• 1029
    sezon başında kombineyi aldığımızdan beri yurdun görevlilerine maça gitmeden önce uyarıda bulunuyoruz geç geleceğimizle ilgili. neyse efendim unics kazan maçından sonra gece yurda vardığımızda galatasaraylı güvenlik görevlisi abi maçı sordu tabi. yenildiğimizi söyleyince de pek üzülmedi çünkü hayatı boyunca bırakın basket takımımızı, basketbolla uzaktan yakından alakası olmayan bir insandı. günler geçti biz kadın erkek farketmez her maça gittiğimiz için onla muhabbetlerimiz de daha derinleşti. artık oyuncularımızın isimlerini, mevkilerini yavaş yavaş öğreniyordu. barcelona maçında ise maçın devre arası zıplamaktan, bağırmaktan ter olmuş popomu dinlendirmekle meşgulken gözüme biri ilişiverdi. basın tribününün yanında tribünü gözetleyen bu adam bizim görevli abiden başkası değildi. hemen yanına gittik. şaşırmıştık tabi onu görünce. "o kadar gidip geliyosunuz, ben de bu günlüğüne burayı istedim merak ettim ne var diye" dedi ve ekledi. "lakovic'i iyi savunuyolar."

    olimpija maçına gitmeden önceki gün abi yarın maç var olucak mısın salonda diye sorduğumda sinirli bi şekilde" yok yaa beşiktaş'ın maçını vermişler. mesaj attım değiştirebilir misiniz diye olmaz dediler" dedi ve attığı mesajı gösterdi.

    az önce yorgun argın yurdun kapısından içeri girdim. tam asansöre yönelicekken arkamdan ses geldi. "nası yendik dün ama" diye. döndüm ve konuşmaya başladık yine. " 4 as oyuncularını satmışlar" dedi. dedim kulüp krizde borçları var onun için. "top 16 baya zor olucak" dedi. "sen kafanı yorma her türlü salonu dar edicez onlara" dedim ve sordum gelicek misin maçlara diye. "inşallah ayarlıcam daha 1 ay var" dedi.

    20 ayda play-out'tan top 16 ya kalan bir takımın varsa eğer her şey mümkün bu hayatta. o takımın adının da galatasaray'dan başkası olması ise söz konusu değil tabi.

    görevli abinin adını unutsam da bu takımı, bu taraftarı, bu mutluluğu hayatım boyunca unutmayacağım. teşekkürler galatasaray.
  • 1030
    top 16'ya kalarak inanılmaz bir iş başaran takımımız. yoksa armadamız mı demeliydim?

    2 yıl öncesine bakınca bu başarı daha da büyük bir anlam kazanıyor. 2 sene önce küme düşmemeye oynayan bir takım, nasıl olur da böyle bir gelişme göstererek avrupa'nın en iyi 16 takımı arasına girebilir? (bu takım da ancak galatasaray olurdu heralde.) yürek mi dersiniz, takım ruhu mu dersiniz, oktay mahmudi faktörü mü dersiniz bilemem ancak ortada bir gerçek var ki dün akşam bir tarih yazıldı.
================================
### Yapılacak İşler:
a) Galatasaray basketbol metninde "olimpija maçına gitmeden" ifadesinden "attığı mesajı gösterdi." ifadesine kadar olan bölümü, "olimpija" yerine "barcelona" koyarak yeniden yazınız.
b) Kayıtlarda "Click the OneDrive cloud icon in sidebar" ifadesini içeren satırdan "coord(545,300)" ifadesini içeren satıra kadar, iki uç satır da dahil olmak üzere, boş olmayan satırları Sıra ve Satır sütunlarından oluşan bir Markdown tablosu olarak gösteriniz. Resimleri yanıta almayınız.
================================
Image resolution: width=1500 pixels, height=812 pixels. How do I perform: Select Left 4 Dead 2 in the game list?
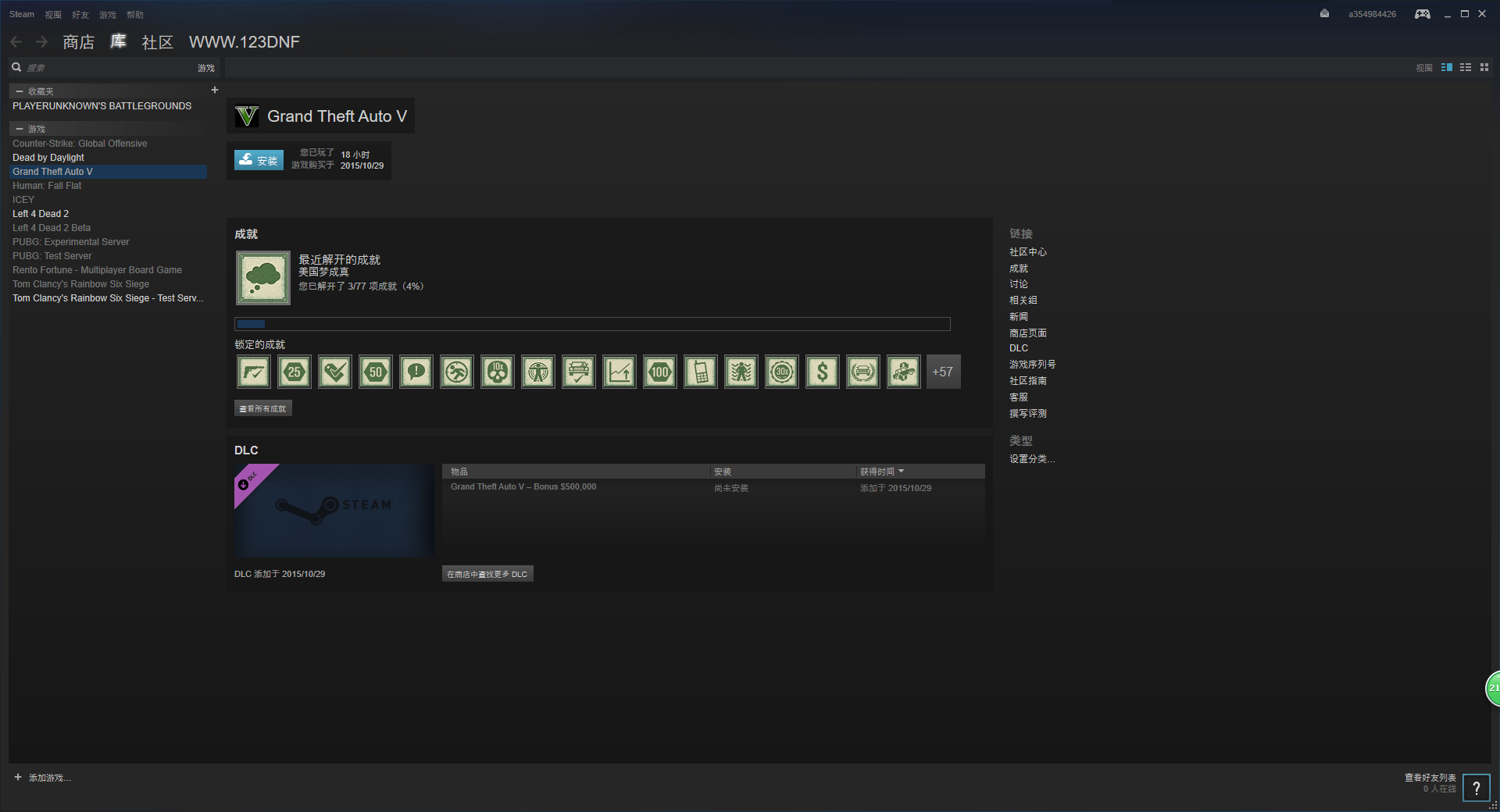click(x=41, y=214)
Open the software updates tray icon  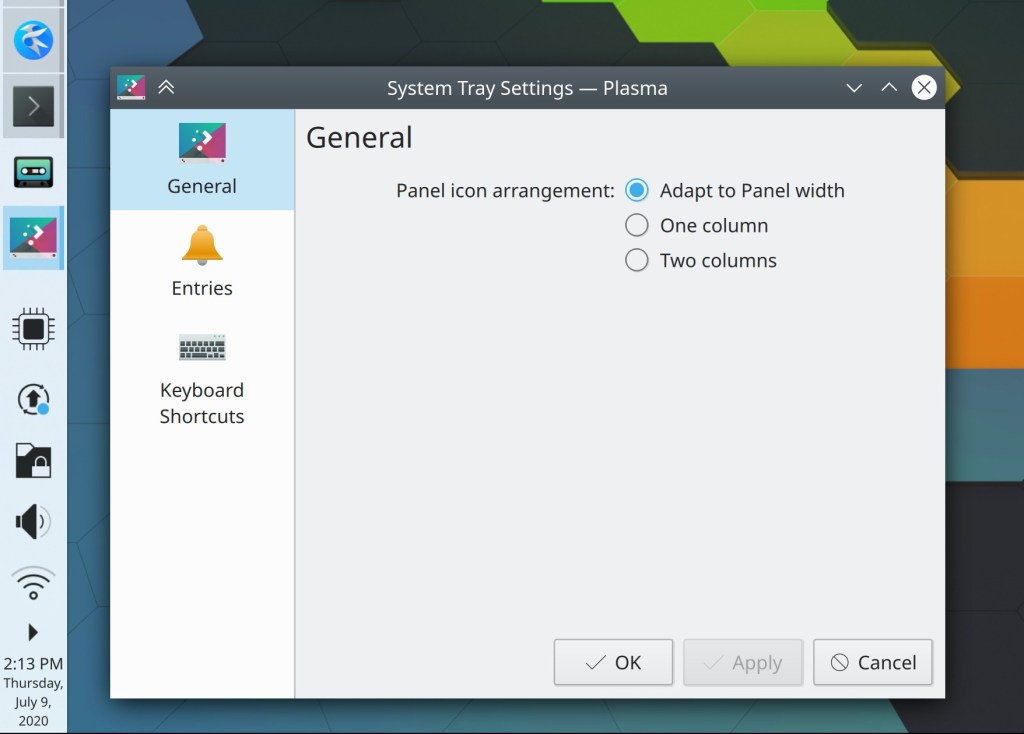33,399

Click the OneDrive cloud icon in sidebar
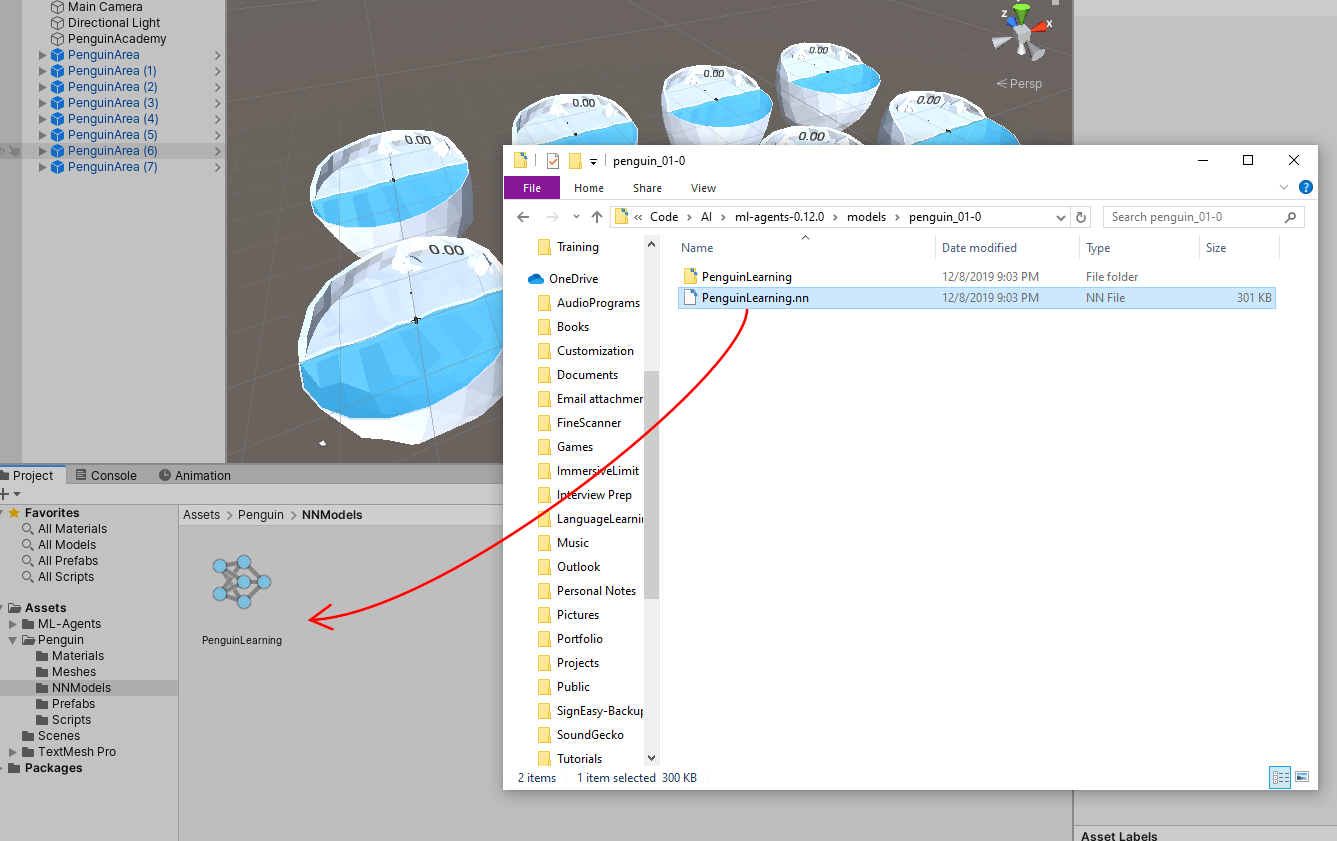point(535,279)
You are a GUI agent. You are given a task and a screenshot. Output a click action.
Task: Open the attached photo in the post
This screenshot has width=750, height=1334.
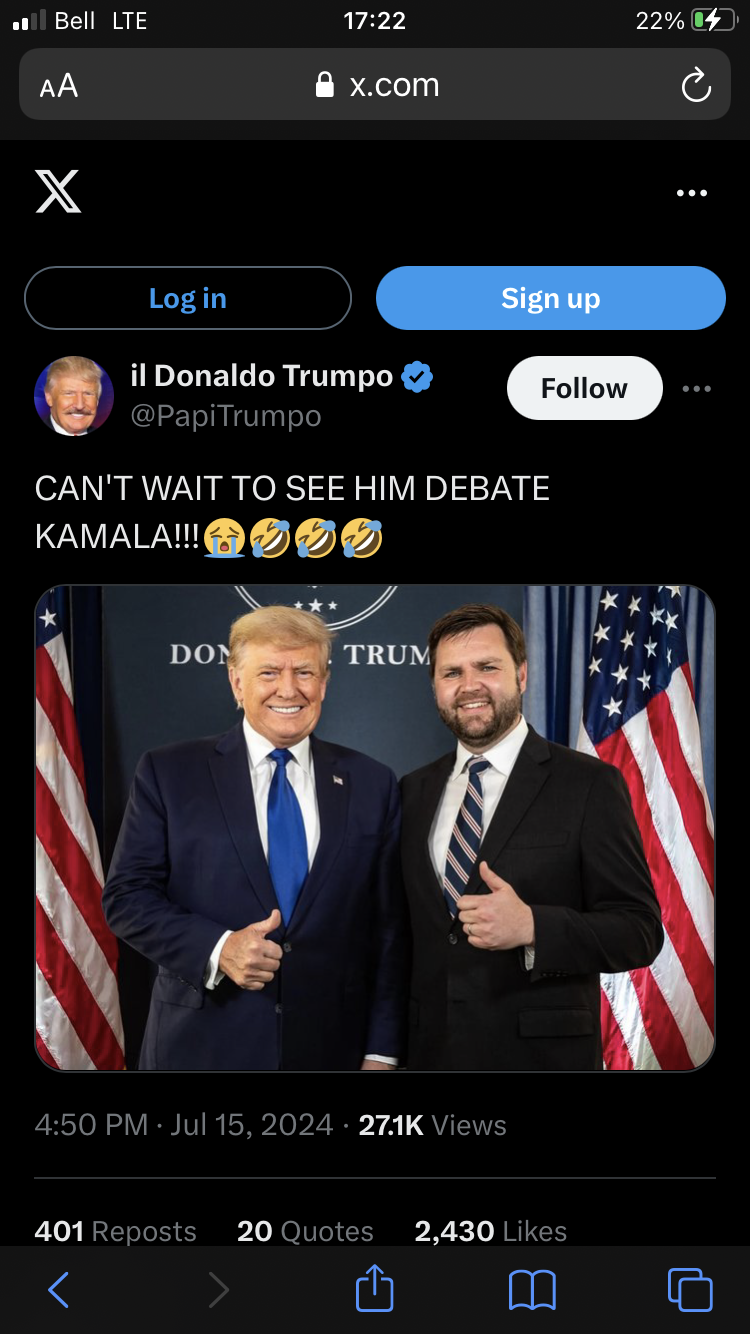tap(375, 828)
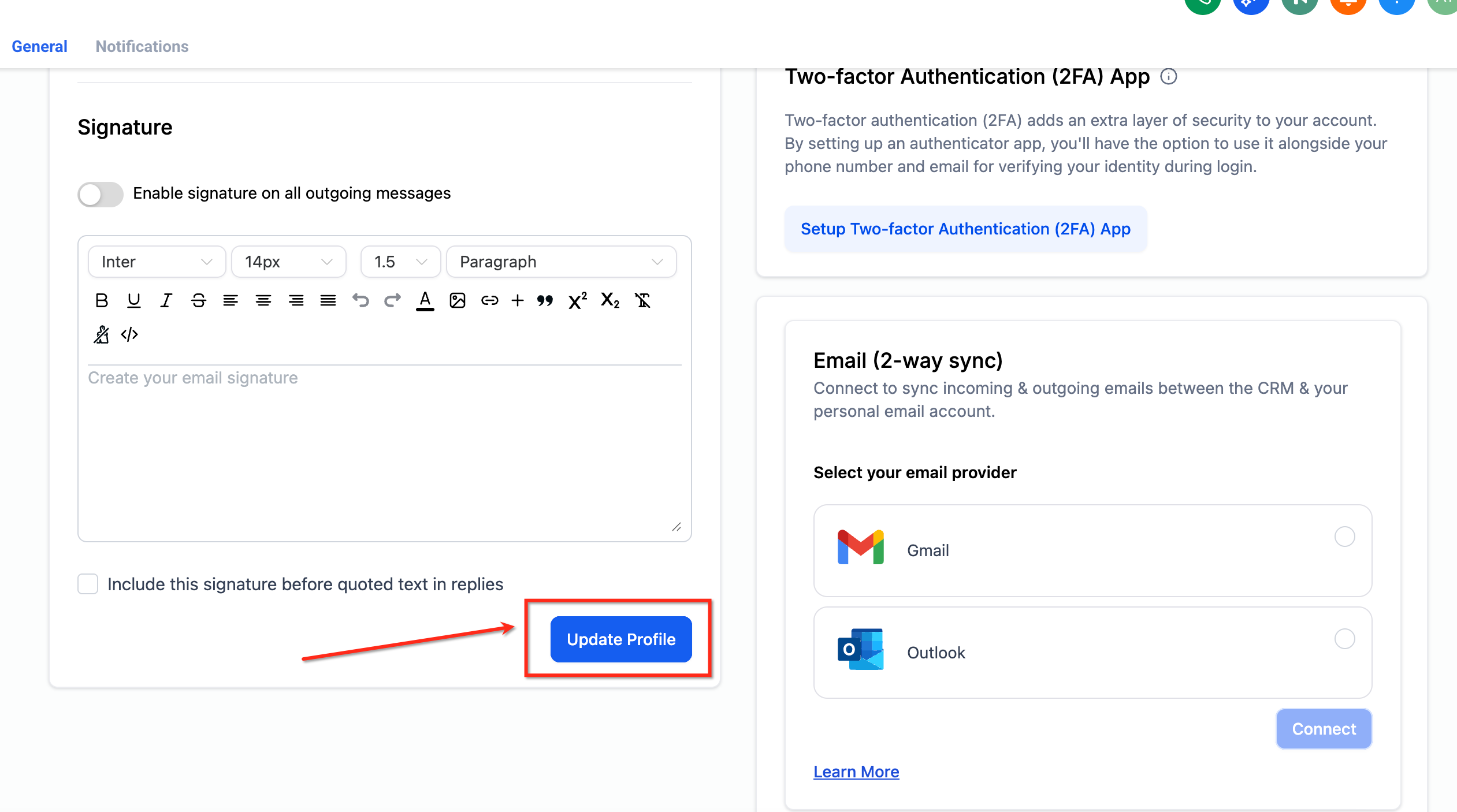Click the blockquote icon
The height and width of the screenshot is (812, 1457).
coord(545,300)
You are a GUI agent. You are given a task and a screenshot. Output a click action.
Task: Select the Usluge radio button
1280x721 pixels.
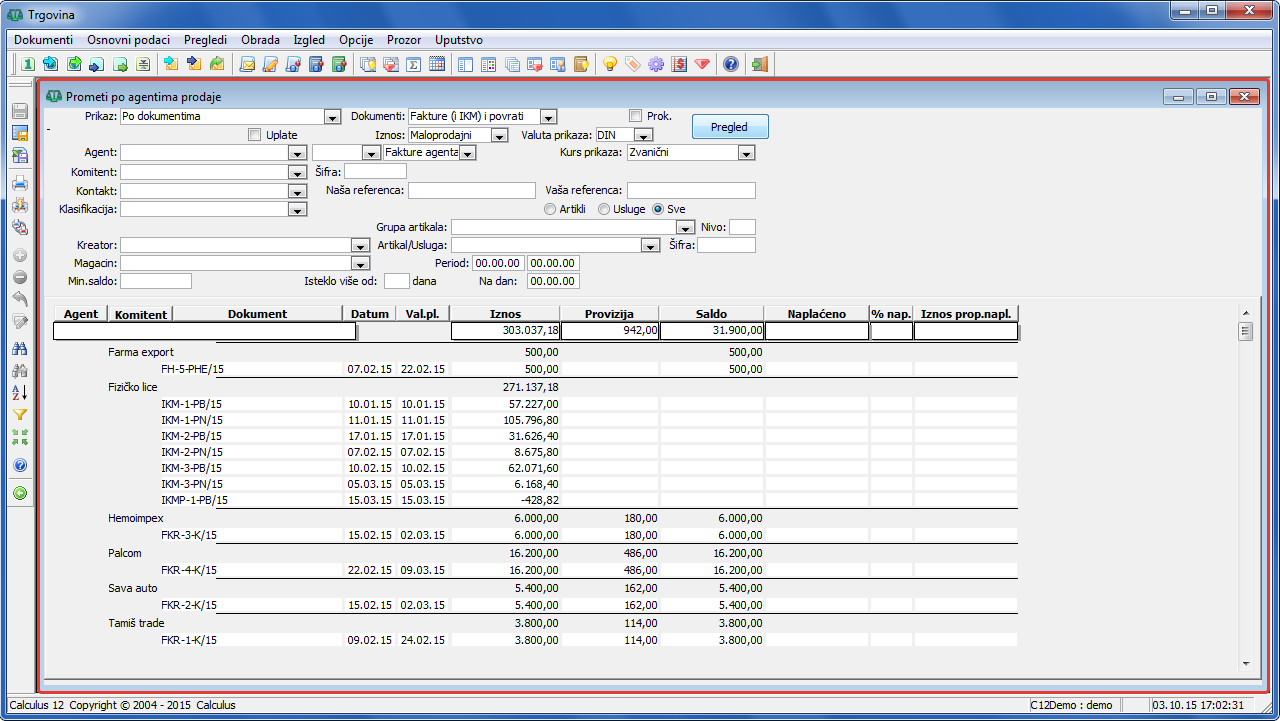tap(604, 209)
================================
### Beklenen Yanıtlar:
a)
barcelona maçına gitmeden önceki gün abi yarın maç var olucak mısın salonda diye sorduğumda sinirli bi şekilde" yok yaa beşiktaş'ın maçını vermişler. mesaj attım değiştirebilir misiniz diye olmaz dediler" dedi ve attığı mesajı gösterdi.

b)
| Sıra | Satır |
|---|---|
| 1 | Click the OneDrive cloud icon in sidebar |
| 2 | point(535,279) |
| 3 | You are a GUI agent. You are given a task and a screenshot. Output a click action. |
| 4 | Task: Open the attached photo in the post |
| 5 | This screenshot has width=750, height=1334. |
| 6 | tap(375, 828) |
| 7 | Click the blockquote icon |
| 8 | The height and width of the screenshot is (812, 1457). |
| 9 | coord(545,300) |